_PROBLEM STATEMENT_. Starting at the line that contains "Open 詳細情報/料金システムを見る link", please transcribe every line through the end of the entries, exactly and with no pictures.

_INPUT DATA_.
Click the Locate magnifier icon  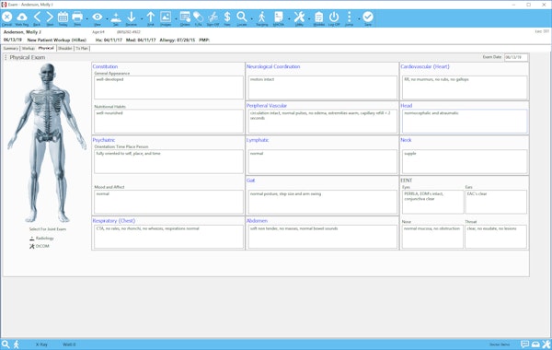241,17
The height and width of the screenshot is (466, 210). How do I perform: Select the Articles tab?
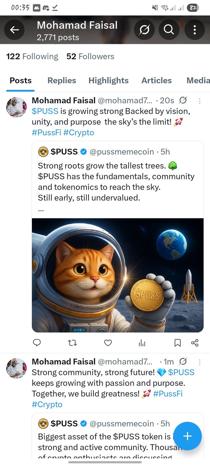[157, 81]
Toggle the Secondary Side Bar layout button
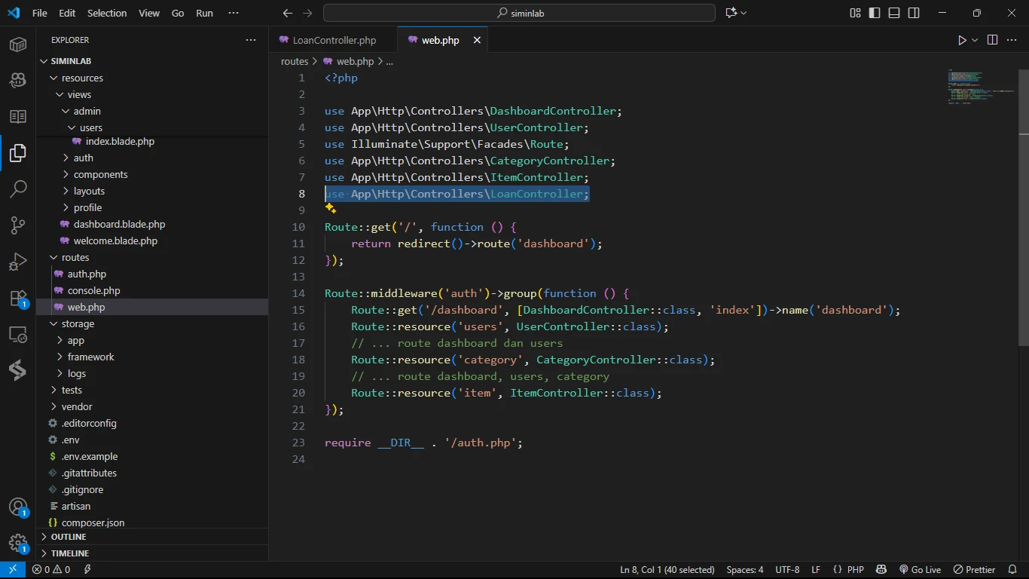The image size is (1029, 579). coord(914,13)
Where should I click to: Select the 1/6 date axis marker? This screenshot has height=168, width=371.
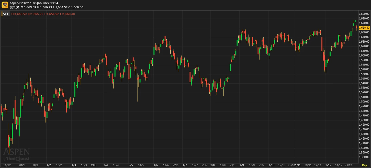tap(156, 165)
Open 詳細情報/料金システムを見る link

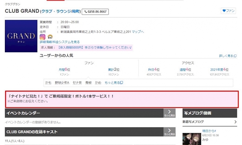tap(60, 42)
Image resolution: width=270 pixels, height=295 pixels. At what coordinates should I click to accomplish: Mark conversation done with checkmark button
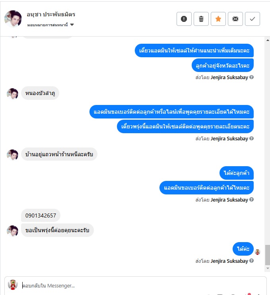tap(253, 19)
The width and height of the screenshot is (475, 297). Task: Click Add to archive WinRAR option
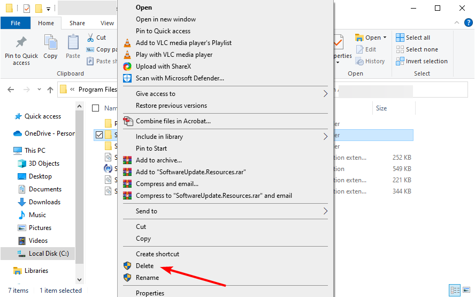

_SOLUTION_.
Open 詳細情報/料金システムを見る link

tap(60, 42)
Image resolution: width=270 pixels, height=295 pixels. At what coordinates should I click to accomplish: Mark conversation done with checkmark button
tap(253, 19)
The width and height of the screenshot is (475, 297). Task: Click Add to archive WinRAR option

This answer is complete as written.